Selected text>
■ ■ ■
[<prev] [next>] [<thread-prev] [thread-next>] [day] [month] [year] [list]
Message-ID: <aS6bK4ad-wO2fsoo@gmail.com>
Date: Tue, 2 Dec 2025 08:54:19 +0100
From: Ingo Molnar <mingo@...nel.org>
To: Shrikanth Hegde <sshegde@...ux.ibm.com>
Cc: peterz@...radead.org, vincent.guittot@...aro.org,
linux-kernel@...r.kernel.org, kprateek.nayak@....com,
dietmar.eggemann@....com, vschneid@...hat.com, rostedt@...dmis.org,
tglx@...utronix.de, tim.c.chen@...ux.intel.com,
Frederic Weisbecker <frederic@...nel.org>
Subject: Re: [PATCH 4/4] sched/fair: Remove atomic nr_cpus and use cpumask
instead
* Shrikanth Hegde <sshegde@...ux.ibm.com> wrote:
> > That the nr_cpus modification is an atomic op
> > doesn't change the situation much in terms of
> > cacheline bouncing, because the cacheline dirtying
> > will still cause comparable levels of bouncing on
> > modern CPUs with modern cache coherency protocols.
> >
> > If nr_cpus and nohz.nr_cpus are in separate
> > cachelines, then this patch might eliminate about
> > half of the bounces - but AFAICS they are right
> > next to each other, so unless it's off-stack
> > cpumasks, they should be in the same cacheline.
> > Half of 'bad bouncing' is still kinda 'bad
> > bouncing'. :-)
■ ■ ■
Given material>

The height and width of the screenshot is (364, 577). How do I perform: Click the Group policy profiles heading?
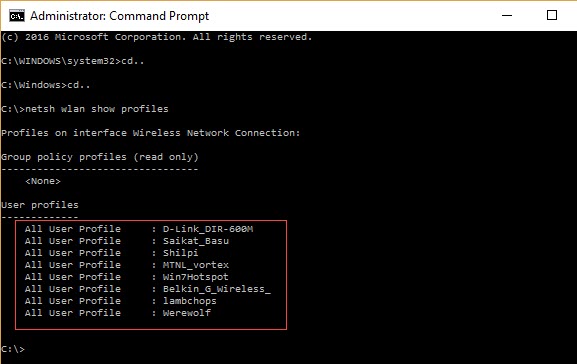(x=100, y=157)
■ ■ ■
What is being asked> Copy the mailing-list message above about the nr_cpus cacheline patch in full, character for character.

Result of the exercise>
[<prev] [next>] [<thread-prev] [thread-next>] [day] [month] [year] [list]
Message-ID: <aS6bK4ad-wO2fsoo@gmail.com>
Date: Tue, 2 Dec 2025 08:54:19 +0100
From: Ingo Molnar <mingo@...nel.org>
To: Shrikanth Hegde <sshegde@...ux.ibm.com>
Cc: peterz@...radead.org, vincent.guittot@...aro.org,
linux-kernel@...r.kernel.org, kprateek.nayak@....com,
dietmar.eggemann@....com, vschneid@...hat.com, rostedt@...dmis.org,
tglx@...utronix.de, tim.c.chen@...ux.intel.com,
Frederic Weisbecker <frederic@...nel.org>
Subject: Re: [PATCH 4/4] sched/fair: Remove atomic nr_cpus and use cpumask
instead
* Shrikanth Hegde <sshegde@...ux.ibm.com> wrote:
> > That the nr_cpus modification is an atomic op
> > doesn't change the situation much in terms of
> > cacheline bouncing, because the cacheline dirtying
> > will still cause comparable levels of bouncing on
> > modern CPUs with modern cache coherency protocols.
> >
> > If nr_cpus and nohz.nr_cpus are in separate
> > cachelines, then this patch might eliminate about
> > half of the bounces - but AFAICS they are right
> > next to each other, so unless it's off-stack
> > cpumasks, they should be in the same cacheline.
> > Half of 'bad bouncing' is still kinda 'bad
> > bouncing'. :-)